> EXERCISE INSTRUCTIONS
Print the listing exactly, but only as far as the line containing "Store Locations (554, 38)". The first line and that line are both included.

> SUPPLIED INFORMATION
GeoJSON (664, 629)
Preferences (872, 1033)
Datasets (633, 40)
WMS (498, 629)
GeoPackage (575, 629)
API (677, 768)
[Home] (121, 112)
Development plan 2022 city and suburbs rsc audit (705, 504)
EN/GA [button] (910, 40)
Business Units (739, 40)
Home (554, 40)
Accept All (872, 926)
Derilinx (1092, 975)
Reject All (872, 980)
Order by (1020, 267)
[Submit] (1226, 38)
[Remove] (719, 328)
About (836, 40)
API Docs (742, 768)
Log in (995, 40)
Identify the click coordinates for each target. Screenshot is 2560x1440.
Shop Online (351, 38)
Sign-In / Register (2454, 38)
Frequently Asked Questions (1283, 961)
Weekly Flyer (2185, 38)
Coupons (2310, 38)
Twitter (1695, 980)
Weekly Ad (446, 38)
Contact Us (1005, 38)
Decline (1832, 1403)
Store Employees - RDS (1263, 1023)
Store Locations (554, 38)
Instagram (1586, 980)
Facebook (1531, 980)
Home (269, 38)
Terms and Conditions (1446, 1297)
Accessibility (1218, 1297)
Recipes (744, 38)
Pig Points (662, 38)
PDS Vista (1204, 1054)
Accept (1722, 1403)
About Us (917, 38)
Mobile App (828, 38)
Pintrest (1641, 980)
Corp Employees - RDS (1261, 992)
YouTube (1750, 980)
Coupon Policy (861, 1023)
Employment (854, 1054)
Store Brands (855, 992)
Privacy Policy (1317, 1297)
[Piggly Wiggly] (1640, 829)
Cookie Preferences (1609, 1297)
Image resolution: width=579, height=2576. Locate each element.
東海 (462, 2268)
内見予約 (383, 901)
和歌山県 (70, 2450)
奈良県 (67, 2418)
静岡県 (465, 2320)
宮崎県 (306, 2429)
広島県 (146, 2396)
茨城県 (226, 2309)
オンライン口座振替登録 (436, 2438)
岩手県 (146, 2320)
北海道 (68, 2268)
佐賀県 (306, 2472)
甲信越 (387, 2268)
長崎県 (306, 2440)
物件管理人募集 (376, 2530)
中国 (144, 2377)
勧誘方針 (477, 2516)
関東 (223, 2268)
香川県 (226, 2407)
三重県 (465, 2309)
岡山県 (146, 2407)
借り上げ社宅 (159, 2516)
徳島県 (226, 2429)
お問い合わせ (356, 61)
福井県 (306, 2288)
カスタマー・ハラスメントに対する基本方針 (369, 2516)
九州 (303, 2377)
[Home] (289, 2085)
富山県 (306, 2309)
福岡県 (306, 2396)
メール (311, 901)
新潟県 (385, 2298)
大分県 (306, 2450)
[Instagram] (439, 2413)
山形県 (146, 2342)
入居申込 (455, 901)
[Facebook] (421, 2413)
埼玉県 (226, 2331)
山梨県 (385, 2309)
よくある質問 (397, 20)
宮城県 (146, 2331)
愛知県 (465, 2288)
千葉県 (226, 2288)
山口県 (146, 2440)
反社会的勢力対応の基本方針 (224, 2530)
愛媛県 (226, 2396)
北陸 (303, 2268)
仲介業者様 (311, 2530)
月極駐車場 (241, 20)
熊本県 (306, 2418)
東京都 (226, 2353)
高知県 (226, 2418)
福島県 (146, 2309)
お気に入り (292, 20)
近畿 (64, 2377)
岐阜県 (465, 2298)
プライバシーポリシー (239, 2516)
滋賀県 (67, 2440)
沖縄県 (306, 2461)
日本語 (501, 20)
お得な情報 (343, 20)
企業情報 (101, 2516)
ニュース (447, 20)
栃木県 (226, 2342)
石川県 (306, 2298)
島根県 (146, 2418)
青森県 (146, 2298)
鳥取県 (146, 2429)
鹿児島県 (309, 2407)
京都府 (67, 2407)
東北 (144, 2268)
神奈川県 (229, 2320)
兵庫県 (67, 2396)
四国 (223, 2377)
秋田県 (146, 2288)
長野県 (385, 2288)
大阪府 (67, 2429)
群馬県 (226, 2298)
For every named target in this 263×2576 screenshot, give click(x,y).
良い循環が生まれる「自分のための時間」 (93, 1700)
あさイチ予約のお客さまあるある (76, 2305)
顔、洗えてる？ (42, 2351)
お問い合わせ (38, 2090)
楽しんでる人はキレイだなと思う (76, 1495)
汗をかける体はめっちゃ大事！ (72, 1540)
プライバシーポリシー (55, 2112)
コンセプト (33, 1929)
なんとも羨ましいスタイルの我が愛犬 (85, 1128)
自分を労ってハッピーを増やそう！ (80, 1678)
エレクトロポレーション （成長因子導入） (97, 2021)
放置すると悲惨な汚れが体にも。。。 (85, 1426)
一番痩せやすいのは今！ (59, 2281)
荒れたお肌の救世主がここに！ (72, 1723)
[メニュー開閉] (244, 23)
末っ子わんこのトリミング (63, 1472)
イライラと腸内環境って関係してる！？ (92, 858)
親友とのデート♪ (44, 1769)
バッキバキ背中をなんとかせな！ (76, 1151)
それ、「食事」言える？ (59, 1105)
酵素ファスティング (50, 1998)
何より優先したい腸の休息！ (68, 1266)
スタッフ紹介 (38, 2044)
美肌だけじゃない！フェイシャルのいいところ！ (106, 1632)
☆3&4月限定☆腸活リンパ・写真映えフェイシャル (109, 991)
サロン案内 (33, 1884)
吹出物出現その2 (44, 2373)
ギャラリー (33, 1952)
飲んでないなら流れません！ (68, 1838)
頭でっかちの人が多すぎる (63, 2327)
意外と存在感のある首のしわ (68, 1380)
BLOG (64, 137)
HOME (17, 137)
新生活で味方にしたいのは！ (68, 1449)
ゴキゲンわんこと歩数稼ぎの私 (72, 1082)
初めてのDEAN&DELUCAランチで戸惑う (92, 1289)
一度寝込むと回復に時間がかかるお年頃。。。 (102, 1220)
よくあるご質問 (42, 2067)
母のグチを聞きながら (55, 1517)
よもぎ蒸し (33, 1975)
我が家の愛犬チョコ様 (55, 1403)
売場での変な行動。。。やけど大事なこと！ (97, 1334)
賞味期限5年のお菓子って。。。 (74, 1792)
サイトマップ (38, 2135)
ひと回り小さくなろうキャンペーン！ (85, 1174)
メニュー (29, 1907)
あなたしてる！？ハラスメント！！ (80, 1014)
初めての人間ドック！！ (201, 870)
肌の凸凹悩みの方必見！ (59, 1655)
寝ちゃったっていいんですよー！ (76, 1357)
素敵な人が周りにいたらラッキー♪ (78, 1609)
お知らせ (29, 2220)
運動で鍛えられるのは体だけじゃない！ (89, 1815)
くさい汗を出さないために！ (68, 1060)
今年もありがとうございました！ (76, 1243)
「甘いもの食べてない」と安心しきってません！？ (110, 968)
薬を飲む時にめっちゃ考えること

> RESPONSE
GeoJSON (664, 629)
Preferences (872, 1033)
Datasets (633, 40)
WMS (498, 629)
GeoPackage (575, 629)
API (677, 768)
[Home] (121, 112)
Development plan 2022 city and suburbs rsc audit (705, 504)
EN/GA [button] (910, 40)
Business Units (739, 40)
Home (554, 40)
Accept All (872, 926)
Derilinx (1092, 975)
Reject All (872, 980)
Order by (1020, 267)
[Submit] (1226, 38)
[Remove] (719, 328)
About (836, 40)
API Docs (742, 768)
Log in (995, 40)
Identify the click coordinates for each target. Screenshot is 2560x1440.
Shop Online (351, 38)
Sign-In / Register (2454, 38)
Frequently Asked Questions (1283, 961)
Weekly Flyer (2185, 38)
Coupons (2310, 38)
Twitter (1695, 980)
Weekly Ad (446, 38)
Contact Us (1005, 38)
Decline (1832, 1403)
Store Employees - RDS (1263, 1023)
Store Locations (554, 38)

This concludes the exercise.